Evaluation of previous campaigns

2012: National Drugs Campaign 2011 - 2012

Phase Five (2011-2012) of the National Drugs Campaign (NDC) ran from 18 December 2011 to June 30 2012. Evaluation of this phase was measured by an online survey of a primary target audience of youth aged between 15-21 years as well as a secondary target audience of parents of 13-17 year-olds.

The campaign has been evaluated in reference to campaign awareness and impact on key behavioural and communication measures among the target audiences. A total of 1,500 young people (15-21 year-olds) were surveyed and 1,600 parents of 13-17 year-olds.

The campaign included:

  • integrated media activity – radio, print, outdoor, online, cinema and in-venue advertising;
  • youth marketing activities – t-shirt design competition, Rock the Schools
  • information resources; and
  • a National Drugs Campaign website (

Project National Drug Campaign Phase 5 Quantitative Research Report (2011 - 2012) (PDF 3512 KB)

Project National Drug Campaign Phase 5 Quantitative Research Report (2011 - 2012) (Word 18610 KB)

2011: National Drugs Campaign Phase Five (2010 -2011)
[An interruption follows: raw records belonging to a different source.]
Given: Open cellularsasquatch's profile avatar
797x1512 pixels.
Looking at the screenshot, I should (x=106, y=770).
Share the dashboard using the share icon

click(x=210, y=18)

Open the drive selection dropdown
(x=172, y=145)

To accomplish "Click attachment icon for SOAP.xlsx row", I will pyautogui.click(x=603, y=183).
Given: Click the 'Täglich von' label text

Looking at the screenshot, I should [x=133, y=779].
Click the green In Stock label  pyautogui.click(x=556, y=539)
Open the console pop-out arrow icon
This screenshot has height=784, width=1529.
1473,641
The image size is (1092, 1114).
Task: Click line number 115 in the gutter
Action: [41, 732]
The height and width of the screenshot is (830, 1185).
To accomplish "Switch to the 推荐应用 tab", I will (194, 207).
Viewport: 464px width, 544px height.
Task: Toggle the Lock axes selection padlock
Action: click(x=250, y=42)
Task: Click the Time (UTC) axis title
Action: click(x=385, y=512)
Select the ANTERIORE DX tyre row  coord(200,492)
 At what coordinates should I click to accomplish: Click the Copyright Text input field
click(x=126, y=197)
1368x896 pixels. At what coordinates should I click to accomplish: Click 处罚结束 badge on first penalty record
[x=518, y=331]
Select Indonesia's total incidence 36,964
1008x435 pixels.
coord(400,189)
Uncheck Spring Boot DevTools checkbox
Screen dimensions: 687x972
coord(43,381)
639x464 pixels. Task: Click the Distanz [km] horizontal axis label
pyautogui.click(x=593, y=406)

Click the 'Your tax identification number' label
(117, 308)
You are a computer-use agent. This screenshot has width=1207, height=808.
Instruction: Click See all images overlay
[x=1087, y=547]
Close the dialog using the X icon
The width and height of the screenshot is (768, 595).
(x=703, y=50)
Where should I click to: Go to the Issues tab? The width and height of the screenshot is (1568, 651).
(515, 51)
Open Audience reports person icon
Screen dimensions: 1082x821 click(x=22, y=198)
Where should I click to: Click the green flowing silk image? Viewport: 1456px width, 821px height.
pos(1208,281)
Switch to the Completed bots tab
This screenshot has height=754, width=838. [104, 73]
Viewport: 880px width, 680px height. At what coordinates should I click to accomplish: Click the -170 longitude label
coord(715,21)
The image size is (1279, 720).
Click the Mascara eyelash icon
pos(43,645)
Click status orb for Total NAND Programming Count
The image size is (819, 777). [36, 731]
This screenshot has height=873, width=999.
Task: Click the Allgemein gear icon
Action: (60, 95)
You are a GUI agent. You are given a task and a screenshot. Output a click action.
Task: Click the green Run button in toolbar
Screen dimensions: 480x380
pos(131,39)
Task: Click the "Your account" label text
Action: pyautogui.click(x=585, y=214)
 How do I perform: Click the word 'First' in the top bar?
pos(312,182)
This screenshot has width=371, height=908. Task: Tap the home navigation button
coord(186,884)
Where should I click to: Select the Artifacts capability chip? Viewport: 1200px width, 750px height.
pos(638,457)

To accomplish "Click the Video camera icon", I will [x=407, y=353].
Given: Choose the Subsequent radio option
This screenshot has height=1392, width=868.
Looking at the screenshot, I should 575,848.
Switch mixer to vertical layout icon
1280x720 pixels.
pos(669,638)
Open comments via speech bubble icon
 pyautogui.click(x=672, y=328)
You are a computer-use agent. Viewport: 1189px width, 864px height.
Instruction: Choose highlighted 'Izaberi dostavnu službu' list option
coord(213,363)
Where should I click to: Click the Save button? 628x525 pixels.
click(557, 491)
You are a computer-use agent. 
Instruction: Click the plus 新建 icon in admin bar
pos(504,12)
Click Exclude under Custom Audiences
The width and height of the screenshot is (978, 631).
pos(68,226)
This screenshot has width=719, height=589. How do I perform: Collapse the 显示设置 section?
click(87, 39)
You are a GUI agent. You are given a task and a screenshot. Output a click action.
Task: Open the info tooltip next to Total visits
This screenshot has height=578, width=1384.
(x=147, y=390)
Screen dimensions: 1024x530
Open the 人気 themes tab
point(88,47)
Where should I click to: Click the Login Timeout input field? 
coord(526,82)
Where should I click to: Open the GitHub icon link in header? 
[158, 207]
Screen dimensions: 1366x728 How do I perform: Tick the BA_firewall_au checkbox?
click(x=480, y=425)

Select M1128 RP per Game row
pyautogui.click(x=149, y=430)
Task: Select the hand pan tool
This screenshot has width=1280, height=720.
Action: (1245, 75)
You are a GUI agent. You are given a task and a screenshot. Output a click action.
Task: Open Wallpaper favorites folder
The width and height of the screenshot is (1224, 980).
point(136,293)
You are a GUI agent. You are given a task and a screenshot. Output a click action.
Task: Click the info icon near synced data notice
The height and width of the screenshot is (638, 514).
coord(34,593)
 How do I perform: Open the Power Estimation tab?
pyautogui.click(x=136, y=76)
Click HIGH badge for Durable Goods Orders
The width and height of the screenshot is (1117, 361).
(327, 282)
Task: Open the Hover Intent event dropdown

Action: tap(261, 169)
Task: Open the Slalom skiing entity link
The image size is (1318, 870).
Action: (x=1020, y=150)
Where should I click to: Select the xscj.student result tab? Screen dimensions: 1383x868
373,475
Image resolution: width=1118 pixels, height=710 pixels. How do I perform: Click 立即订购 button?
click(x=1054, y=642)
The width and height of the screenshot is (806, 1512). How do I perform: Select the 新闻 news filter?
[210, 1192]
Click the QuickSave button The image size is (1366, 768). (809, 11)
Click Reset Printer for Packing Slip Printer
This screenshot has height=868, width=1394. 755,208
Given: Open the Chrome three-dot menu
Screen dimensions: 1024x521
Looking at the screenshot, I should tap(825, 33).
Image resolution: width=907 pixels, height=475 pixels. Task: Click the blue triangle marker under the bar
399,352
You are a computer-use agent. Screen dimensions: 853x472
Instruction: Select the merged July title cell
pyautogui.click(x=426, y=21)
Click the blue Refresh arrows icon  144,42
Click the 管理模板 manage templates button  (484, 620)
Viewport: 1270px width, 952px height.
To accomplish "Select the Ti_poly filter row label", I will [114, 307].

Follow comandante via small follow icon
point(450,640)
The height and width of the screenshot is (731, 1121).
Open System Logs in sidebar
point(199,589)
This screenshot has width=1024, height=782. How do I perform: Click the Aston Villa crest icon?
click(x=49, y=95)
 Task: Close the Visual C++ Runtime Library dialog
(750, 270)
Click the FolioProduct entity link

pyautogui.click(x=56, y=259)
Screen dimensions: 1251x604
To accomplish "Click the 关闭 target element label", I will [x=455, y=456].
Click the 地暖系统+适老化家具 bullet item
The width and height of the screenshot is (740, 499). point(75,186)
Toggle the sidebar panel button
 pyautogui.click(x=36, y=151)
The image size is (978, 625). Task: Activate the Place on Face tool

The 2011 campaign was evaluated by the Social Research Centre. The evaluation involved a post-campaign quantitative survey of youth in the target audience for the campaign (aged 15-21 years) and parents of teens aged 13-17 years. The research investigated campaign awareness and reach; campaign recognition; credibility and effectiveness of the advertising for ecstasy; and attitudes and behaviours in relation to illicit drugs. The results were compared against both a baseline for the campaign established in February 2010 and the Phase 4, Stage 2 evaluation survey conducted in June 2010.

Key findings:

  • Sixty two per cent of young people (15-21 years) and 57% of parents recognised one or more of the campaign materials. When considered in terms of the more focused approach in Phase Five of the campaign (which included ecstasy focused materials only), they demonstrated a strong campaign build effect in comparison to the previous evaluation results, where 52% of young people recognised these materials.
  • Sixty percent of young people who had seen the campaign reported that they had taken action as a result. Actions were more commonly identified amongst 15-17 years olds, with 71% of this group identifying some action in response to the campaign. Most commonly this included thinking more about the consequences of taking drugs, avoiding use or considering the harms associated with use
  • Notable increases were observed in relation to key target messages for the campaign. These included significant increases since benchmark measures in agreement that:
    • Ecstasy is made from dangerous substances (Benchmark 73%; Phase Five evaluation 78%); and
    • You don’t know where ecstasy has been made (Benchmark 75%; Phase Five evaluation 80%).
  • Most young people who had been offered drugs in the past year had resisted the offer, including: 89% who had been offered ice; 73% for cocaine or speed; 72% who had been offered ecstasy and 59% who had been offered cannabis.
  • More than three in four parents felt confident about talking with their children about drugs. Encouragingly, 83% of parents had engaged in conversations with their children on the topic in the last year. Those who were aware of the campaign were significantly more likely to have done so in the last 2 months (73% for parents who were aware of the campaign versus 53% for parents who had not seen the campaign).

National Drugs Campaign Phase Five (2010 - 2011) Evaluation Report, August 2011 (PDF 799 KB)

This page was last reviewed in March 2014.